Anderson Silva Must Consider Retirement After Gruesome Leg Injury

Andrew Gould@AndrewGould4Featured ColumnistDecember 29, 2013

RIO DE JANEIRO, BRAZIL - JUNE 12:  Anderson Silva speaks during a press conference for UFC 162 at X-Gym on June 12, 2013 in Rio de Janeiro, Brazil.  (Photo by Buda Mendes/Getty Images)
Buda Mendes/Getty Images

No esteemed athlete wants to call it quits on a low note, but Anderson Silva must consider ending his career after suffering a devastating leg injury at UFC 168.

During his rematch against middleweight champion Chris Weidman, Silva's leg snapped out of place during the second round. As a result, Silva suffered the second loss of his UFC career.

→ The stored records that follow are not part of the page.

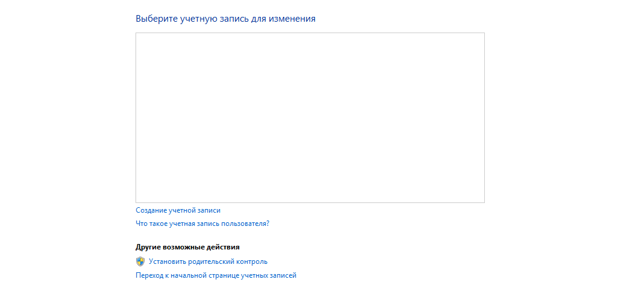Click the parental control shield icon
The image size is (621, 294).
(140, 261)
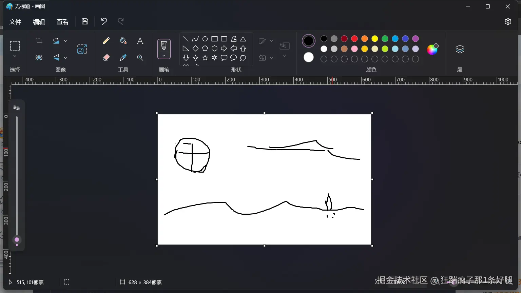This screenshot has height=293, width=521.
Task: Click the Save icon
Action: [x=85, y=21]
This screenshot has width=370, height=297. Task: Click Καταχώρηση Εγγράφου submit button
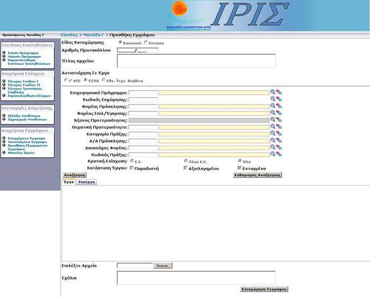(264, 290)
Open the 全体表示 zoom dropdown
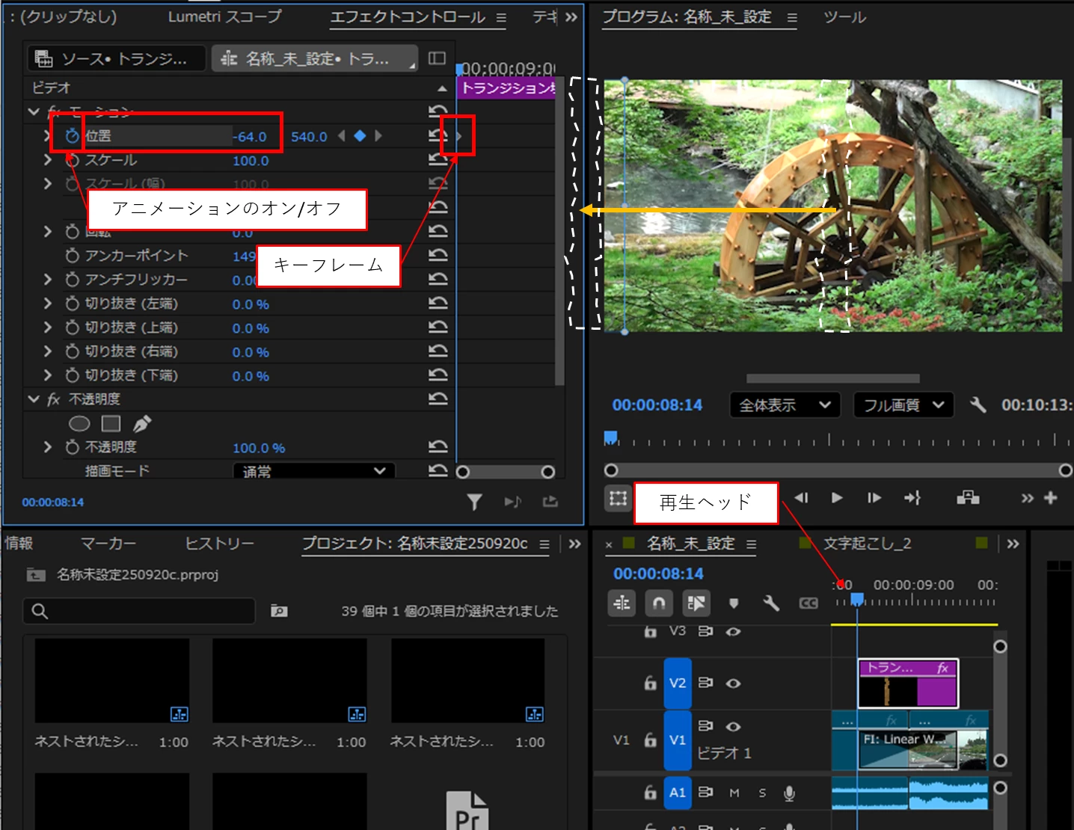 coord(785,405)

His last bout with Weidman ended unceremoniously, but that was due to the former champion's own hubris. Silva was dealt a knockout blow while taunting Weidman, perhaps a fluky ending, but a justified one considering his actions.

Watching a man's leg, and subsequently his livelihood, crumble with a vicious and nauseating crack of his leg was a horrifying sight for anyone watching. It's an unfitting conclusion to a brilliant career, but Silva likely has no other choice.

Silva, who was rumored to be contemplating retirement regardless of the fight's outcome, is already 38, and a fighter's shelf life is small in the first place. Conservatively speaking, Silva would probably need at least a year to recuperate from such a gruesome injury. In all likelihood, that's on the low side.

At that point, is it worth Silva fighting to return at age 40 in hopes of competing once or twice more? In the perfect world, "The Spider" could have hung up his gear on his own terms, preferably after obtaining a victory.

But he'd be rusty, and rightfully cautious after such a horrific leg break. Instead of redeeming himself, he would risk furthering his losing streak. Unfortunately, the Silva of old will never come back.

Even though he technically lost, nobody is questioning Silva's legacy after suffering a freak injury. It could have happened to anyone, but it sadly happened to a legend nearing the end of his career.

We tend to overvalue the end. If a two-hour movie is brilliant right up until the lackluster conclusion, should that discredit the entire film? Silva's apparent final chapter is tragic, but consider his full body of work. Per ESPN Stats & Info, Silva held the title for seven years, UFC's longest reign ever.

This is a decision that Silva must make with his doctors after ample thought and medical evaluation, but he has accomplished all he can achieve in the Octagon. Nobody will blame Silva for never returning to the ring.